The bill passed the House 93-33 on a “division” vote. No roll call was held.

Categories: Legislation

10 replies »

  1. Sorry, the children of upper middle class, millionaires & billionaires of this state do NOT need ME paying for their children to eat free food. Once again, in the name of “equity” I suppose – we are giving the proverbial free lunch out to mega millionaires.

    I received reduced lunches in school as a kid – while others received free & most during that era? Paid in full.

    This is another example of P.C. gone awry all whilst grooming us for socialism. NO.

    GO HOME BERNIE! Brooklyn misses you.

  2. This is more of the evil going on in the halls of Montpelier. Grooming children and their families to become wards-of-the-State. Parents – and more often parent – are merely their children’s innkeepers; providing shelter and a place to sleep while the State breeds and molds their children into the State’s perverted design. Montpelier’s audacity is really quite breathtaking. And the vast majority of parent’s acquiescence to this is quite troubling.

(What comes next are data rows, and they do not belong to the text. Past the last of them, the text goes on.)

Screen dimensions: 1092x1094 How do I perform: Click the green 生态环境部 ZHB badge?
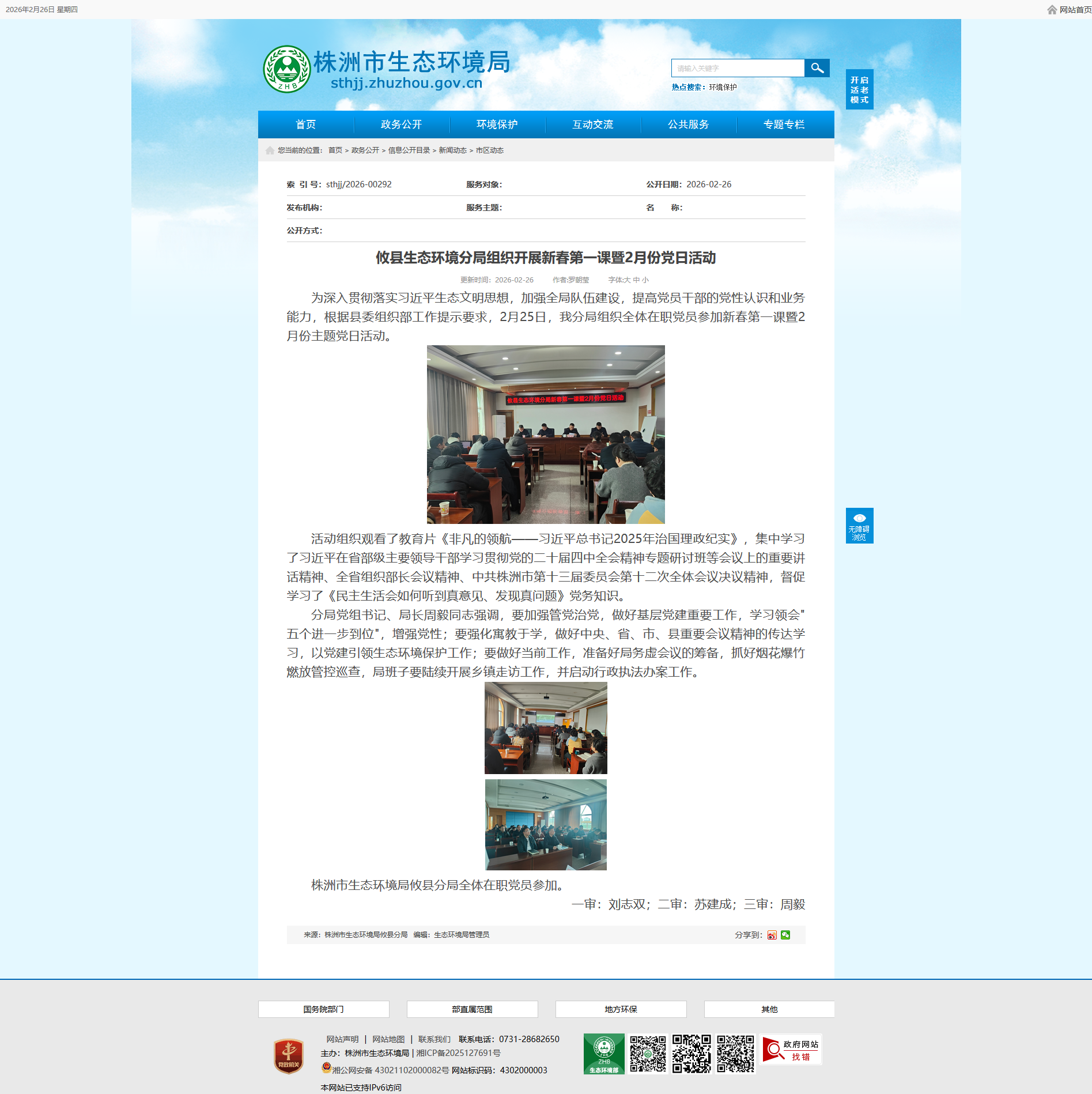click(x=603, y=1054)
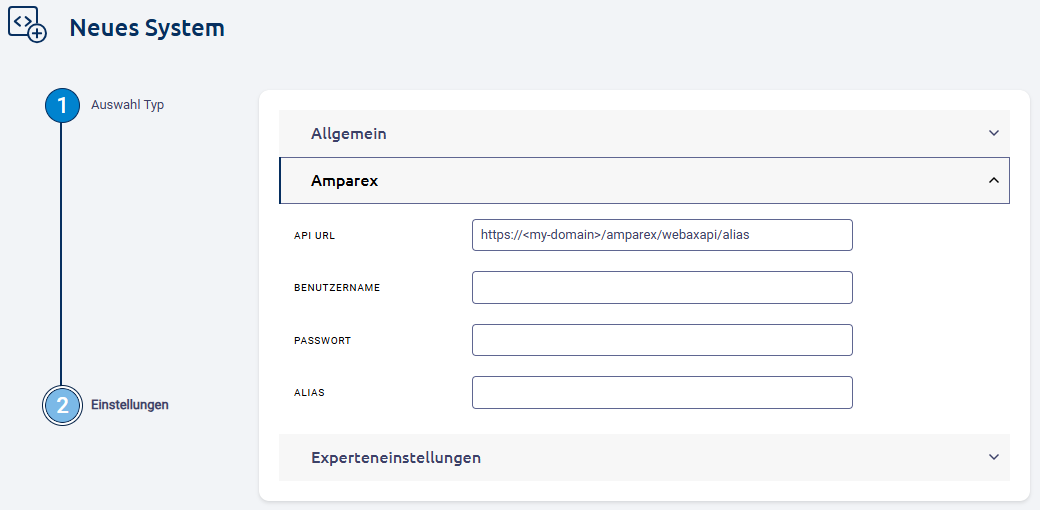
Task: Click the Benutzername field label
Action: click(x=337, y=288)
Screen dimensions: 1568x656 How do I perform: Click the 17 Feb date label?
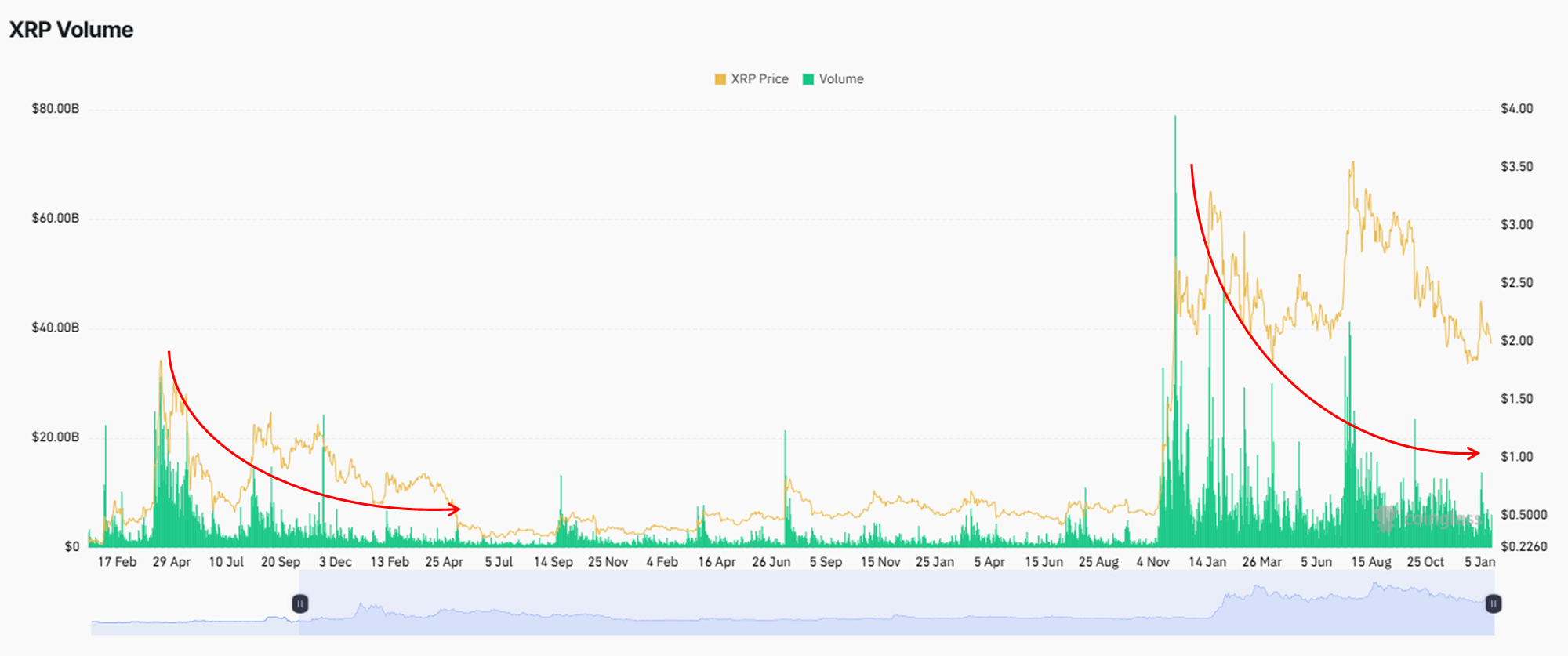pyautogui.click(x=117, y=562)
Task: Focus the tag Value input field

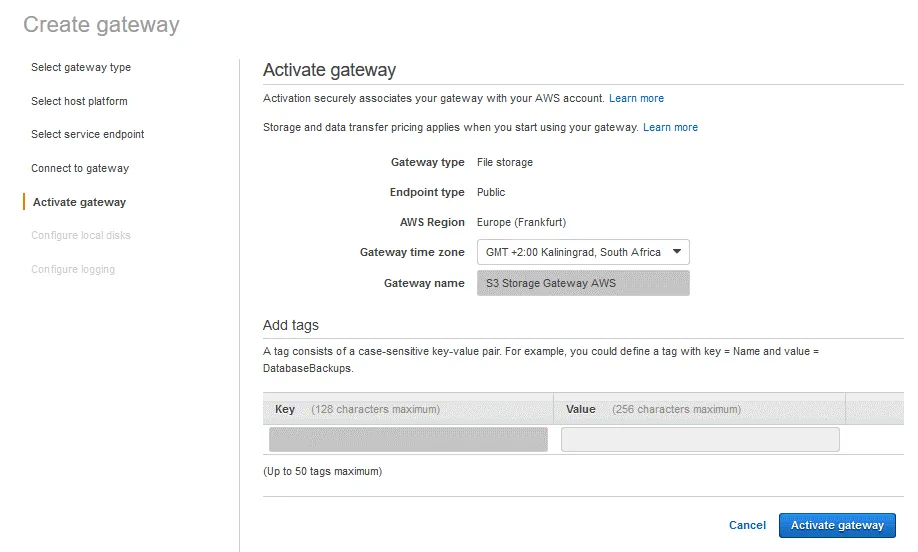Action: [x=700, y=440]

  3. no way taxpayers should be providing 2 free meals for every student in Vermont. another example of responsibility becoming dropped by society. if you choose to have children part of the deal is providing for them. welfare for middle and upper class is part of the Democratic party phlosophy

  4. Minimum payment by all students would help reduce the waste of food. How much food is thrown away in this “health” program? Anyone should have at least some skin in the game. Like paying some taxes.

  5. Probably waste of food and money! Many, if not most, children and teens do not want a healthy breakfast or lunch! More like a bag of chips and a Coke!

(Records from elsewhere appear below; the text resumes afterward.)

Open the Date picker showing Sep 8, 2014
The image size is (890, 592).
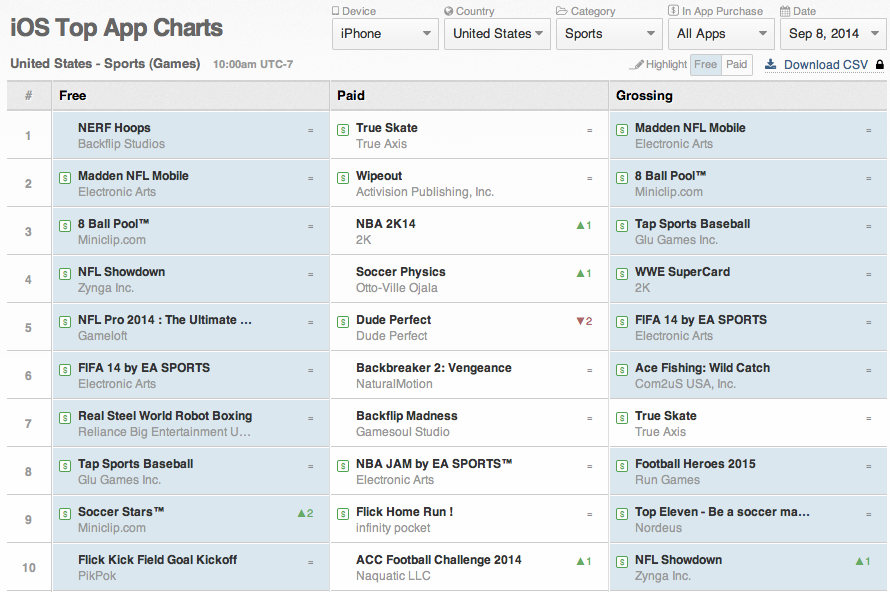click(x=832, y=34)
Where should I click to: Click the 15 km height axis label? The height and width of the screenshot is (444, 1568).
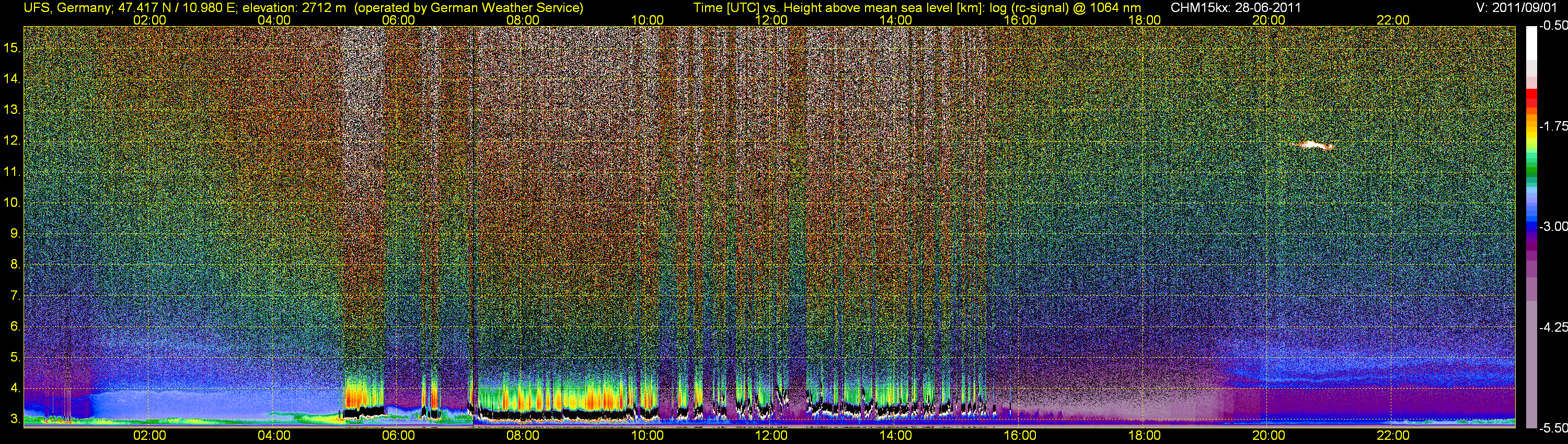tap(11, 48)
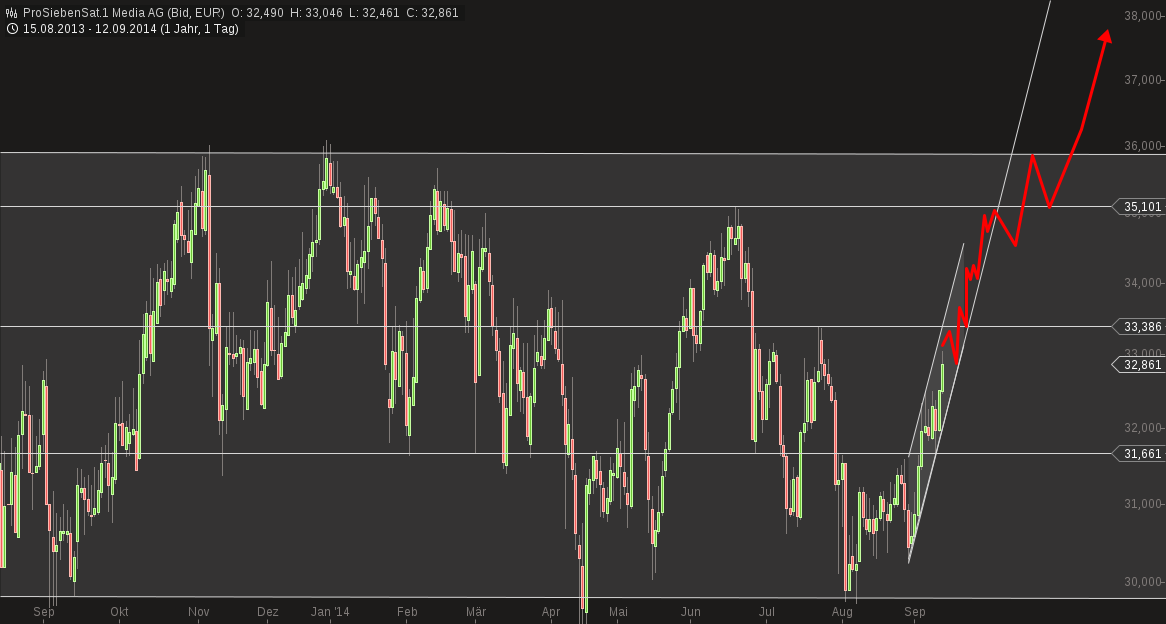Click the Okt label on the time axis
1166x624 pixels.
119,612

  6. When I was a member of a town school board, not that long ago, I would occasionally stop into our schools at both breakfast and lunch times, just to get a feel for how well the meals were received by the students. I’m sure that those adults who formulated the contents of the meals would have been pleased to see that the food service companies, hired at tax payer expense, were providing what they thought was a, tasty, appealing, nutritious, organically sourced meal and would smile. For the most part, the kids categorized that food as “bletch!” My visits always included a ‘trash can’ evaluation, and most of those supposedly ‘balanced meals’ wound up headed to compost, and the kids might walk away with an apple or slice of bread to chew on later.
    My point is that the money spent on ‘free’ meals is mostly wasted. An unscientific survey of the kids put chicken nuggets, spaghetti, pizza, and mac n’ cheese, at the top of their ‘okay’ list. Almost everything else was, ah, not well received. It has always been my impression that nutrition program vouchers given to families needing them were supposed to cover the kids’ breakfasts and lunches. Obviously, that’s not happening, and I’ve heard plenty of stories about kids eating their backpack meals, intended for the kid’s evenings and weekends, on the schools steps at the conclusion of a Friday school day. The reason–if the child takes the meals home, their older siblings, or parents, would eat them. Since inclusion in schools seems to be a big deal these days, I would suggest that if the free meals programs are going to continue, and they probably will, then the end consumer, the KID who is served what adults consider a fine meal, needs to be among those who actually choose the menu. Reduce the garbage and give the kids the foods that they will eat. And add chocolate milk to the offerings. It was terribly discouraging to see literally gallons of 1%-no flavor, watery milk, in small cartons, piled in the trash cans back then, and probably still today,
    Just saying…

    • It sounds like you took your responsibility as a select board member seriously as well you should. It would also appear that the parents of these children do not or they would do what is necessary to see that their children are provided for. The burden should not be on me!